A tarde pedia atenção. As calçadas, que deveriam ser o refúgio seguro de quem anda a pé, amanheceram tomadas por aquela maré de plástico e estrutura pesada — as famosas "caravelas" de campanha que se multiplicam de ponta a ponta. Cada passo exigia um desvio cirúrgico para não tropeçar no improviso alheio ou na poluição visual que sufoca o concreto.
Foi bem no meio desse zigue-zague, diante de mais um cavalete trancando a passagem, que o comentário escapou. Entre um suspiro e outro com quem reclamava do cenário, soltei a imagem: pareciam uns exus postados ali, travando a rua.

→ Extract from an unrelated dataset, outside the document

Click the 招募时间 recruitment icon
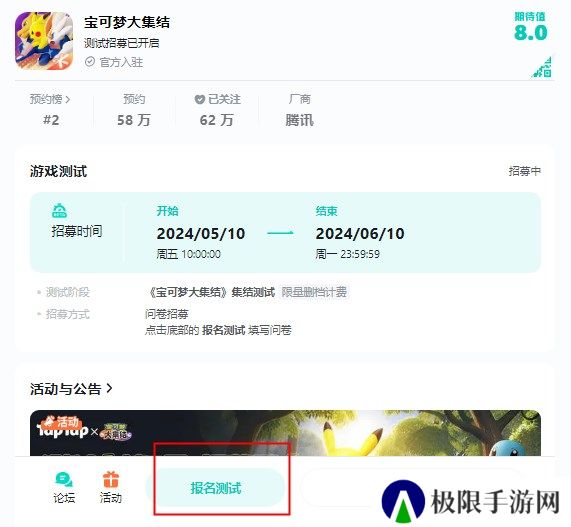 pyautogui.click(x=59, y=211)

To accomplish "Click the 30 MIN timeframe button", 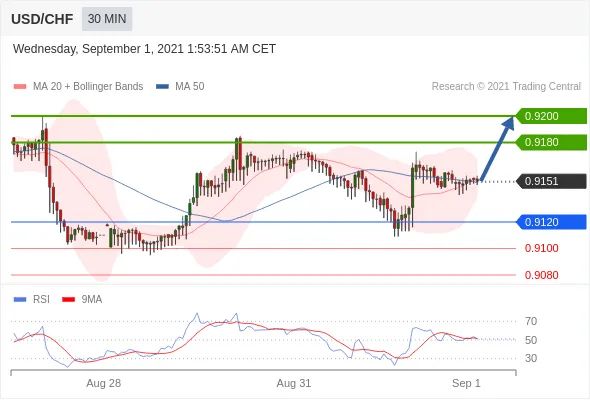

Mas a reflexão veio no mesmo sopro, pedindo desculpa imediata ao pensamento. Afinal, que injustiça com os verdadeiros guardiões dos caminhos. Na tradição, na força de quem rege a encruzilhada, a energia é exatamente o oposto: é de abertura, de fluxo, de garantir que a vida e o trânsito das pessoas aconteçam sem embaraço. O exu abre a via; quem tranca a calçada é a desorganização humana, o capricho material que insiste em asfixiar o ir e vir coletivo.
Segui viagem rumo às Nações, desviando de plástico em plástico, pensando em como a cidade às vezes esquece de quem caminha a pé. No fim das contas, respeitar os caminhos é, antes de tudo, garantir que o pedestre consiga passar.